According to Pati’s data and ongoing research, the program delivers much greater savings. The largest chunk of savings comes through a 50 percent reduction in the ER visits. (She indicates that her statistical analysis eliminates any possibility that this reduction is simply reversion to the mean.) Ballpark math is accurate enough to show that this translates to a multiple of the amount spent on the program. Pati also has demonstrated a significant improvement in vaccination rates, which are known to be long-term predictors of health costs and outcomes. (See Susmita Pati et al, “An enriched medical home intervention using community healthworkers improves adherence to immunization schedules,” Vaccine, Vol 33 (2015): 6257-6233.)
She would love to see the expansion of her program and similar programs around the country.
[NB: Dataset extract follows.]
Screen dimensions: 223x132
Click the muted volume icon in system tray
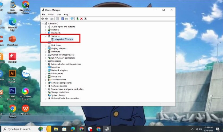(x=201, y=129)

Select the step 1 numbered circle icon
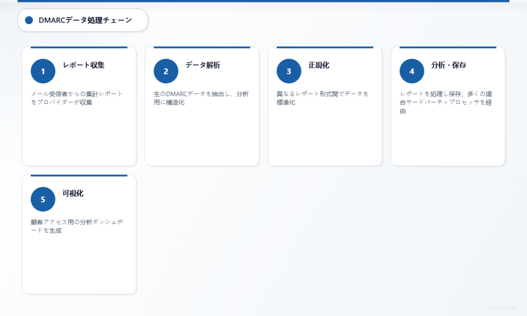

So far, however, she has relied on a series of grants to keep her program alive. Nothing could be more catalytic to growth than the expansion of alternative payment models. Pati is hopeful that the Centers for Medicare & Medicaid Services (CMS) will be able to achieve its aggressive payment reform goals.
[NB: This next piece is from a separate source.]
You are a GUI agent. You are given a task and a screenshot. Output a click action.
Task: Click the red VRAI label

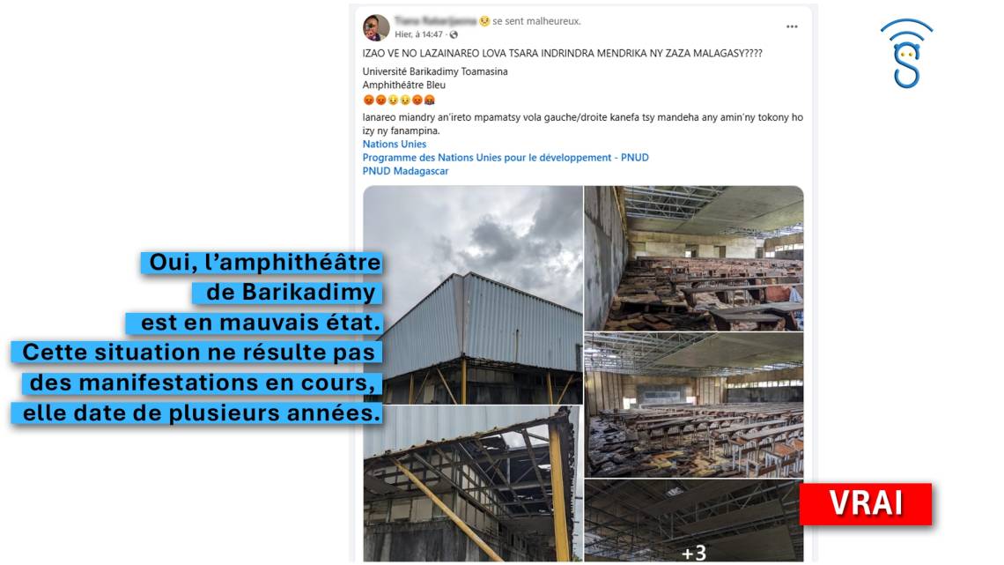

In her experience, though value-based payments are desirable, as a practical matter it is enormously challenging for institutions, both payers and providers, to make the transition. This requires tremendous investments in cost and quality data-gathering infrastructure. Further complicating matters is the reality that both types of institutions need to transition at roughly the same pace. Pati knows many senior leaders, including state commissioners of health and a director at CMS, and is empathetic with the barriers that they face.
A simpler possibility is paying for CHW visits on a fee-for-service schedule. This is a model that exists in a few places around the country, though not at rates that cover the full cost.
While Pati is gathering evidence that demonstrates her program both improves outcomes and lowers costs, she doesn’t believe that quantitative proof of effectiveness will necessarily open the doors for greater funding. She believes she faces resistance that is more emotional than intellectual. In her experience, some people seem to believe at a fundamental level that they should not have to worry about the problems of the poor. She elaborated:
We can change minds with data but we can’t change hearts. I hope we soon will reach a threshold at which enough people just believe caring for the poor is the right thing to do, the way we recently reached a tipping point with gay marriage. But I just don’t think we are there yet.
While there are many families that the Keeping Families Healthy program has served, Pati particularly enjoys telling the story of a 7-year-old girl with asthma, one who had been recently hospitalized and had multiple prior ER visits, and whose mother had never learned to read or write. The CHW’s intervention was decidedly low-tech, but the impact was enormous. Pati remembers her pulmonologist colleague’s description of the young girl during an asthma check-up. She carried a small drawstring bag that contained her medications, her binder, and her careful records of when she took her medications and the symptoms she experienced. Her mother had effectively used color-coded cards created by the CHW to request medication refills at the pharmacy when she ran out.
The girl’s symptoms improved. She avoided the ER. And when the CHW showed up at her house one day, she found the little girl wearing her best dress, asthma kit in hand, eagerly asking the CHW to pose with her for a picture.